__Request__. In the listing, change every "Google" to "Bing" in the lines starting at the one with "Imagefilm (11, 2490)" and stopping after the one with "Google Shopping (16, 2016)", and write out only those lines with nothing else altered.

__Data for processing__.

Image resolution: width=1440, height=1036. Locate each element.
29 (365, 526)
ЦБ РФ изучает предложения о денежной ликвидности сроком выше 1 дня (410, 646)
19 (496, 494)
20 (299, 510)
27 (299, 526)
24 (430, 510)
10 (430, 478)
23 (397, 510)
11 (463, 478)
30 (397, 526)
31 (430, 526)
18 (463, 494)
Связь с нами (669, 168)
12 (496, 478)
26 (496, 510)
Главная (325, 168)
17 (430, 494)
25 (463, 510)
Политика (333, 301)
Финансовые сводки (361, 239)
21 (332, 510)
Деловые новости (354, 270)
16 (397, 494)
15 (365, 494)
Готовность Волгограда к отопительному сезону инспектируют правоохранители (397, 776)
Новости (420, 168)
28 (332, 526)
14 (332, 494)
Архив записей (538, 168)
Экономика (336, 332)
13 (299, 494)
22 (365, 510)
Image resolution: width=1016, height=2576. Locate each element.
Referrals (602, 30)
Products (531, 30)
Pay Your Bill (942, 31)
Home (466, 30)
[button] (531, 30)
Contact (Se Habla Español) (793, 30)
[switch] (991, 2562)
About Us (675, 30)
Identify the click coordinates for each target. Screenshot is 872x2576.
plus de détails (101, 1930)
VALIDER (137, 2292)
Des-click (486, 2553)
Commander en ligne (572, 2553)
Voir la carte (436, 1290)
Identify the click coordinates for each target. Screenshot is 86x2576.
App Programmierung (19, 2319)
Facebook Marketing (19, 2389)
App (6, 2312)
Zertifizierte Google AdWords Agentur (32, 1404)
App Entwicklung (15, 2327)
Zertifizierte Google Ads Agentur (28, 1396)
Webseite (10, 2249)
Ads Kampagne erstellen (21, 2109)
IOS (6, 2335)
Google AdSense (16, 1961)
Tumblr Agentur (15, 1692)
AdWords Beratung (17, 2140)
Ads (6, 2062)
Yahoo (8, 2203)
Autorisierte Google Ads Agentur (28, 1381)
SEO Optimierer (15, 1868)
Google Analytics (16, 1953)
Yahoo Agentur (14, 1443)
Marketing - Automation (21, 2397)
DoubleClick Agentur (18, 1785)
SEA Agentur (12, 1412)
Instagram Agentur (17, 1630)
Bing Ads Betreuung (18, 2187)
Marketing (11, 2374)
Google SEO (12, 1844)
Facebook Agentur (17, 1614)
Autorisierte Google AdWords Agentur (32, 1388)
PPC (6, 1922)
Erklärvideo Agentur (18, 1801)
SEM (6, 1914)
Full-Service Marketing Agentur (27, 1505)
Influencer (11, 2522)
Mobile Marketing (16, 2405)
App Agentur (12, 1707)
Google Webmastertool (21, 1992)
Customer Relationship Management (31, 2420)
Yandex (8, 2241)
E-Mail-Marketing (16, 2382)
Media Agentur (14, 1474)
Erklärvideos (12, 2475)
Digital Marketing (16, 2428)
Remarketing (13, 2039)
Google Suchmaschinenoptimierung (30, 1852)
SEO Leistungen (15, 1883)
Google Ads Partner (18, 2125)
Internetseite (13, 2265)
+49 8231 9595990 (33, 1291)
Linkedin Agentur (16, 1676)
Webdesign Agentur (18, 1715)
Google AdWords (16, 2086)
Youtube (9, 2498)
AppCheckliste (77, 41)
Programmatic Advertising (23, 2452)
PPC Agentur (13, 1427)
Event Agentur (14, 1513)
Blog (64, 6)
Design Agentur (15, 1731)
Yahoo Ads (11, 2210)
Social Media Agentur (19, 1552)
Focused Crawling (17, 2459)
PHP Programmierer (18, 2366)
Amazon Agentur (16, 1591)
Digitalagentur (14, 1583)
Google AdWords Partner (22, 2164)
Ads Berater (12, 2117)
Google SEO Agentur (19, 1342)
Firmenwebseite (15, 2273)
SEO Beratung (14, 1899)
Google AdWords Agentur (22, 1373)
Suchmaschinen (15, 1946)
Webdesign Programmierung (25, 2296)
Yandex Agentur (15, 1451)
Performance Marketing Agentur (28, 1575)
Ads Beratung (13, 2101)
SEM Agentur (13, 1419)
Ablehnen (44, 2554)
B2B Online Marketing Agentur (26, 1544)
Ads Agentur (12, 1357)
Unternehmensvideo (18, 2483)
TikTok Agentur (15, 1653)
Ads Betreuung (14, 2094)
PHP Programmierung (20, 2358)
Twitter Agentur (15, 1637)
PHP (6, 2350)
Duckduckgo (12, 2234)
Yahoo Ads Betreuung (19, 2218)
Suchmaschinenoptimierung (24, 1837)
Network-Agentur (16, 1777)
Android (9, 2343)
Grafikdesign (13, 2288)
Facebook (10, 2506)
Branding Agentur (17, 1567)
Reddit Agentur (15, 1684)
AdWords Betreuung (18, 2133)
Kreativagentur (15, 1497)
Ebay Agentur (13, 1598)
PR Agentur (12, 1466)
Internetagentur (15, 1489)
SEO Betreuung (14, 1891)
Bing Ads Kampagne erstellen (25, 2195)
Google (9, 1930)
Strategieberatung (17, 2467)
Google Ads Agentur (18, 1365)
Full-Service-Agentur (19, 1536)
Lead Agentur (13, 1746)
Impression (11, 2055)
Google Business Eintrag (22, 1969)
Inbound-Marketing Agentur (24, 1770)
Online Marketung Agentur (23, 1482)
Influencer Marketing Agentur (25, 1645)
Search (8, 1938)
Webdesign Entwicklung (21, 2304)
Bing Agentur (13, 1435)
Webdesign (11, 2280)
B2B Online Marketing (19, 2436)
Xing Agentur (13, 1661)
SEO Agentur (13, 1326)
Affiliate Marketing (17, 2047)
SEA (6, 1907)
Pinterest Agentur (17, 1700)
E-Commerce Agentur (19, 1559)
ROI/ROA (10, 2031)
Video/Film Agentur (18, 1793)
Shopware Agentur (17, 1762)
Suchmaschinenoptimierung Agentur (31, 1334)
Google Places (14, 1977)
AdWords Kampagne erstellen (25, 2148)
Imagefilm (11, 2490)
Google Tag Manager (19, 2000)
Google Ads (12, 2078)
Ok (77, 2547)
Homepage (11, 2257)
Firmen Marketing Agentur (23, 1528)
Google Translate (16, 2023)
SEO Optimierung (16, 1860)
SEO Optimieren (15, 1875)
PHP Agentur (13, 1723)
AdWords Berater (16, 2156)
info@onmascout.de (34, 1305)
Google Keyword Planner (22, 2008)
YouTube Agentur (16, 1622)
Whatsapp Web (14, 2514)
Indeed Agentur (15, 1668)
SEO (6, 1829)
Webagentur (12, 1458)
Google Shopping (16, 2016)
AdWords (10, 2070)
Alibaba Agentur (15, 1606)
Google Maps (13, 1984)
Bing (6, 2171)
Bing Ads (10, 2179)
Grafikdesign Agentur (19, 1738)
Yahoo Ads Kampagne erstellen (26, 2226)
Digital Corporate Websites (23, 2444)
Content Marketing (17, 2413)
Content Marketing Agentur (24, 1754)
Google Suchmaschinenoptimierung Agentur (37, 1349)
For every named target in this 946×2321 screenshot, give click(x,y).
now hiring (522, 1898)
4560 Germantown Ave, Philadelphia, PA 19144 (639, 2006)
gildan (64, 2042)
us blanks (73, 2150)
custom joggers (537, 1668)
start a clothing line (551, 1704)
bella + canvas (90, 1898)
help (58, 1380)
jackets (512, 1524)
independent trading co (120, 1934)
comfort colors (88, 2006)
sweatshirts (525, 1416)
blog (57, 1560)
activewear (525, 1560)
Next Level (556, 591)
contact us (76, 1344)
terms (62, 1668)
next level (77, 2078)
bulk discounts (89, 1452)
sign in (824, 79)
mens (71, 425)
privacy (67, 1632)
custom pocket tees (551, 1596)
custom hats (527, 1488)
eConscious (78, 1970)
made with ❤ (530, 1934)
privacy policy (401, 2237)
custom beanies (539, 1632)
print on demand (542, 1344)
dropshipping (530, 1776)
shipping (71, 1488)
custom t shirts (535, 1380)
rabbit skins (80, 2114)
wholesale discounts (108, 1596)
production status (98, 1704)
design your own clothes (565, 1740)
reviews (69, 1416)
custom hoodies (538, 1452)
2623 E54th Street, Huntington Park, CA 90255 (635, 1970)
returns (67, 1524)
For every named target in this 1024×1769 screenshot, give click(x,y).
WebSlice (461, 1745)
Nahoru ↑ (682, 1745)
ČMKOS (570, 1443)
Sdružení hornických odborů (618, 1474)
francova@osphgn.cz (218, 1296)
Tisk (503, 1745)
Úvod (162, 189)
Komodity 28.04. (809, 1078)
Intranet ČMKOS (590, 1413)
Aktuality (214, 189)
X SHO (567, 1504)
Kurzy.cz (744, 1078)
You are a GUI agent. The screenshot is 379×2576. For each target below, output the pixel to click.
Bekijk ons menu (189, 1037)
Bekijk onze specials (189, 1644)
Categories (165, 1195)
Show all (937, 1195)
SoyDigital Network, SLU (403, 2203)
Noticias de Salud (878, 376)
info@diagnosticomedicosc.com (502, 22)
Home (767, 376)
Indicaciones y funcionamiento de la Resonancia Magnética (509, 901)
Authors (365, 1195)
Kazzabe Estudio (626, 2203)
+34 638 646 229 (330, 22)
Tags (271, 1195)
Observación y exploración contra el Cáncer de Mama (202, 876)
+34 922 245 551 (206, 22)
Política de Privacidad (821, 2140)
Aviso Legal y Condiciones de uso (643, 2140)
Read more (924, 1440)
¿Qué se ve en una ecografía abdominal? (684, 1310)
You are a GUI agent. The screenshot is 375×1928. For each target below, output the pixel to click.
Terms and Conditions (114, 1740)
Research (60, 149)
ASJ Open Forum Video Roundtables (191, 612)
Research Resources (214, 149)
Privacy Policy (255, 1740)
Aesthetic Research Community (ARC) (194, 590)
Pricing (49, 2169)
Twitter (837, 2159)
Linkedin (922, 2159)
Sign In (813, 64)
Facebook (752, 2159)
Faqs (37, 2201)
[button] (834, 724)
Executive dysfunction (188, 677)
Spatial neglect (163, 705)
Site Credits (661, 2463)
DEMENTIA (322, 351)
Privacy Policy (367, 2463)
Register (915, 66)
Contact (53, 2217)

__Response__.
Imagefilm (11, 2490)
Bing Tag Manager (19, 2000)
Bing Ads (12, 2078)
Ok (77, 2547)
Homepage (11, 2257)
Firmen Marketing Agentur (23, 1528)
Bing Translate (16, 2023)
SEO Optimierung (16, 1860)
SEO Optimieren (15, 1875)
PHP Agentur (13, 1723)
AdWords Berater (16, 2156)
info@onmascout.de (34, 1305)
Bing Keyword Planner (22, 2008)
YouTube Agentur (16, 1622)
Whatsapp Web (14, 2514)
Indeed Agentur (15, 1668)
SEO (6, 1829)
Webagentur (12, 1458)
Bing Shopping (16, 2016)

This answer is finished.